How good is Java's UUID.randomUUID?
Asked Answered
B

9

364

I know that randomized UUIDs have a very, very, very low probability for collision in theory, but I am wondering, in practice, how good Java's randomUUID() is in terms of not having collision? Does anybody have any experience to share?

Bignoniaceous answered 25/3, 2010 at 6:51 Comment(9)
In my experience, I have never seen a collision ;-)Douma
The algorithms are specified in RFC1422: ietf.org/rfc/rfc4122.txtTelfore
@skaffman: the RFC says absolutely nothing about the algorithm used to generate the random digits.Hamster
Since this is a more open ended question, I guess I won't mark any answer as the correct answer; instead, I will give one vote to each of the answers that I think is good :)Bignoniaceous
From wikipedia: ...In other words, only after generating 1 billion UUIDs every second for the next 100 years, the probability of creating just one duplicate would be about 50%.Jackboot
We have experienced 2 collisions to Date. I do not know how we managed to make them :(Latta
So the bottom line is that a collision is possible. It is possible that the first 2 UUID's you generate will be identical. Unlikely, yes.Lowboy
@Jackboot it's "at least one" not "just one"Billet
If you don't need to generate two ids on the same second, it's 100% secure to the current date + time.Hydrophilous
H
194

UUID uses java.security.SecureRandom, which is supposed to be "cryptographically strong". While the actual implementation is not specified and can vary between JVMs (meaning that any concrete statements made are valid only for one specific JVM), it does mandate that the output must pass a statistical random number generator test.

It's always possible for an implementation to contain subtle bugs that ruin all this (see OpenSSH key generation bug) but I don't think there's any concrete reason to worry about Java UUIDs's randomness.
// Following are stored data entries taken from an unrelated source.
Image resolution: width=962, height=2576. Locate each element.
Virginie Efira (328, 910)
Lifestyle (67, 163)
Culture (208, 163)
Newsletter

Hamster answered 25/3, 2010 at 10:43 Comment(7)
"It's always possible for an implementation to contain subtle bugs ..." - Or (donning tin-foil hat) ... deliberate subtle flaws. <:-)Manyplies
Cryptographic strength is completely irrelevant for the question of collisions.Hypanthium
@osa: Not producing collisions (more than to be expected from perfect randomness) is pretty much the lowest quality requirement for a RNG, while cryptographic strength is the highest. In other words, a cryptographically strong RNG will most definitely not produce more collisions than expected.Hamster
It might be useful to note, though, that if you e.g. run a JVM churning out UUIDs inside blogs.vmware.com/cto/…, you will probably get many, many collisions. All software RNGs are PRNGs, and they're ultimately only as good as their source of entropy; two PRNGs that get seeded identically will also behave identically, and that can happen surprisingly often with consistent, exact-duplicate server setups and startup procedures.Blavatsky
@user508633: I would actually expect to get a 100% collision rate in that specific case, but it's a very specific case indeed that goes far beyond "consistent, exact-duplicate server setups and startup procedures". I'm pretty sure you would not get any increased collision rates if you merely cloned a VM and ran it normally. The self-seeding of SecureRandom tries pretty hard to get some real entropy, to the point of blocking execution if it can't find any: seancassidy.me/wiggle-the-mouse-to-fix-the-test.htmlHamster
True, though in some sense this exchanges one egg for another (we've offloaded the problem from the JVM to the Linux kernel). This is fine, as long as you trust the entropy pool estimation in the Linux kernel to be accurate (natural collisions would still be vanishingly likely, but a bug there could erode on security vs. a dedicated adversary).Blavatsky
Note that the SecureRandom CSPRNG is by default seeded by a truly random source on mac/linux/windows. The random source is /dev/random on mac/linux or CryptGenRandom on windows. These truly random sources use things like keyboard/mouse/hardware event timing low-bits. The truly random bits are a limited resource so a CSPRNG is seeded from it which can then generate unlimited random data.Batfish
C
129

Wikipedia has a very good answer http://en.wikipedia.org/wiki/Universally_unique_identifier#Collisions

the number of random version 4 UUIDs which need to be generated in order to have a 50% probability of at least one collision is 2.71 quintillion, computed as follows:

...

This number is equivalent to generating 1 billion UUIDs per second for about 85 years, and a file containing this many UUIDs, at 16 bytes per UUID, would be about 45 exabytes, many times larger than the largest databases currently in existence, which are on the order of hundreds of petabytes.

...

Thus, for there to be a one in a billion chance of duplication, 103 trillion version 4 UUIDs must be generated.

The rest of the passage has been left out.